Russian history has made me into an opponent of any and all revolutions and armed insurrections. This includes future ones: those that you [the Soviet leadership] desire (not in our country) and those that you fear (in our country). Through my studies, I have grown convinced that mass bloody revolutions are always injurious to the nations that they affect… Over the last half-century, Russia’s readiness for democracy and multi-party parliamentarianism could have only decreased. Their sudden introduction now would only lead to a new and grievous repetition of 1917…

Russia lived with authoritarianism for a thousand years, but at the onset of the 20th century it still preserved much of the nation’s physical and spiritual health. This, however, was due to fulfilling one important condition. That authoritarianism had, if only at its source, at its beginning, a strong moral foundation. Not an ideology of universal violence, but Orthodoxy, yes, seven centuries of the Orthodoxy of Sergius of Radonezh and Nilus of Sora, not yet twisted by Nikon, not yet bureaucratised by Peter…[1]

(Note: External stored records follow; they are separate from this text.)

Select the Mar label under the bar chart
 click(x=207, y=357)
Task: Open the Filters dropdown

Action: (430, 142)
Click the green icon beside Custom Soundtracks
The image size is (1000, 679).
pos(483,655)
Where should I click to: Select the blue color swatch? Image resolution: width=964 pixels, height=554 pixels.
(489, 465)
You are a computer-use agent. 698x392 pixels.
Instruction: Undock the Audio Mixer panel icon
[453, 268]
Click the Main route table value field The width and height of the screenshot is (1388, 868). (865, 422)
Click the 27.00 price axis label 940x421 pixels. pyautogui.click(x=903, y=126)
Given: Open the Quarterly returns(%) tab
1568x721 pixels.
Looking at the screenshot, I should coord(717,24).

Everything depends on what kind of authoritarianism we are to expect in the future. It is not authoritarianism itself that is intolerable; it is the everyday ideological falsehood. It is not authoritarianism that is intolerable; it is despotism and violence, insurmountable violence…

Our country should be governed by considerations of an internal, moral, healthy development of our people: the liberation of women from wage slavery, especially from hard physical labour; setting right our schools and the education of children; saving our soils, waters, the entirety of Russian nature; restoring healthy cities; settling the North-East…

An amazing fact: even though Solzhenitsyn was forcibly expelled from the USSR and could not engage in any real dialogue with the Soviet establishment, some practical aspects of the 1970s Soviet policy followed the course chartered in the Letter to the Leaders of the Soviet Union. In the mid-1970s, the destruction of the Russian countryside gave way to welfare programs for the “Non-Chernozem Zone”[2] – tardy but still useful for strengthening the basis of national life – as well as an intensified development of the North-East and the construction of the Baikal-Amur Mainline, envisioned by Stolypin and mentioned by Solzhenitsyn. Unsurprisingly, however, the Soviet leadership didn’t even consider Solzhenitsyn’s call for an ideological shift.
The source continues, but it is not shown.